Each of these texts is a product of its own time. Deuteronomy was likely formed in the pre-exilic period, when the First Temple stood and the idea of removal from the land was terrifying, but not present. However the text itself is written from the ancient perspective of those Israelites in the time of the final days of Moses, when everything lay before them as potential. Meanwhile, the Targum Yerushalmi was written in a 1st and 2nd century world which had recently lost the Second Temple, a time in which the reality of the Deuteronomic verses was present and real, a product of recent memory. Living in that lowest of moments, we imagine the verses of our parashah would evoke a hope for a better future, or perhaps even an eschatological dream in which the end of days would bring perfect peace and harmony to an already devastated world.
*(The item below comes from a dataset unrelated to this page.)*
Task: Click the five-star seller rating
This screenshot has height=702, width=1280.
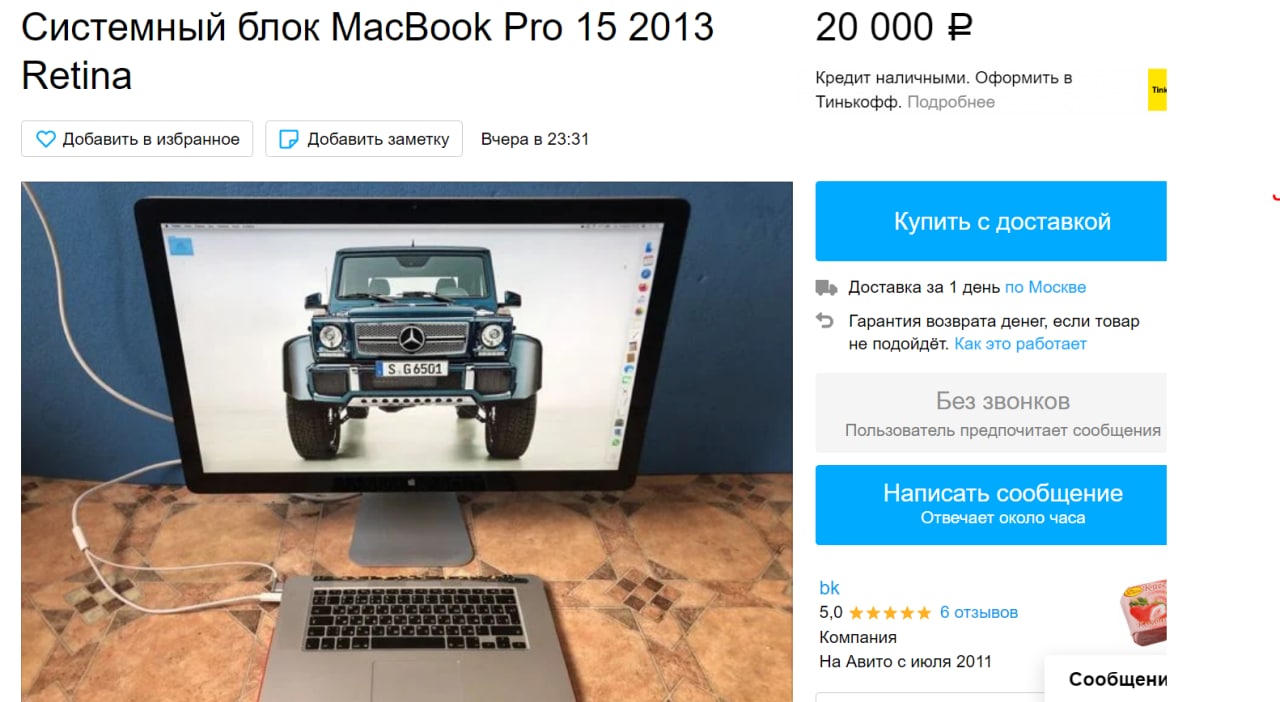Action: pyautogui.click(x=890, y=613)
Moving forward a few centuries and transported to the world of the Babylonian academies, generations spent living fractured from the land of the Torah and at the whim and will of other nations taught the Sages that the future is uncertain, and when bogged down by curses we pine for those times gone by, feeling doubly-cursed in the knowledge that we may never return to that time and place, for it is a lost moment among a multitude of lost moments, forever unreachable.
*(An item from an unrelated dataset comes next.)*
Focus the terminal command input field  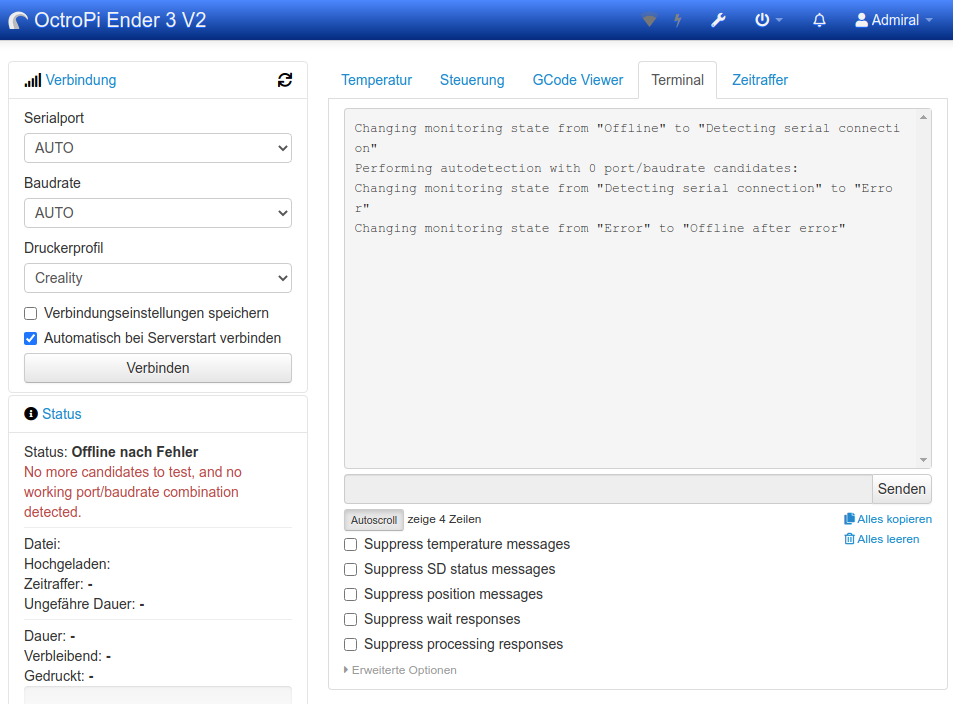(x=608, y=489)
When we are beset by the wailing of the most innocent, the infant whose very survival depends on our responsiveness, even when we are beyond tired, even when we are at our wits’ end, we may be tempted by the nostalgia of a good night’s sleep or perhaps by the promise of a calmer future, but those are moments out of reach – either gone and inscribed in the annals of time or potential and uncertain – and this is the trap. The moment is now. Elul is midway through, the Days of Awe are riding swiftly upon the waves of the pre-dawn light and we are hopping from one moment to the next like frogs from lilypad to lilypad. Where we leapt from is a memory and where we will leap to next is as much an act of faith as any decision we might make, but where we find our feet planted at this moment… that is where we must make our stand. This is where we live. The infant cries, and it matters not what she needs, only that she needs. And somehow, even as our well seems to run dry, there is always one more drop for her. Meeting her needs now is how we secure the future, something which neither recollections of the past nor hopes and dreams alone can ever do.

When her cries shatter the illusion and threaten to break your resolve, awake from your blissful sleep and feed the moment.

 

Matt Turchin LBC rabbinic student

The views expressed in this D’var Torah do not necessarily reflect the position of Leo Baeck College.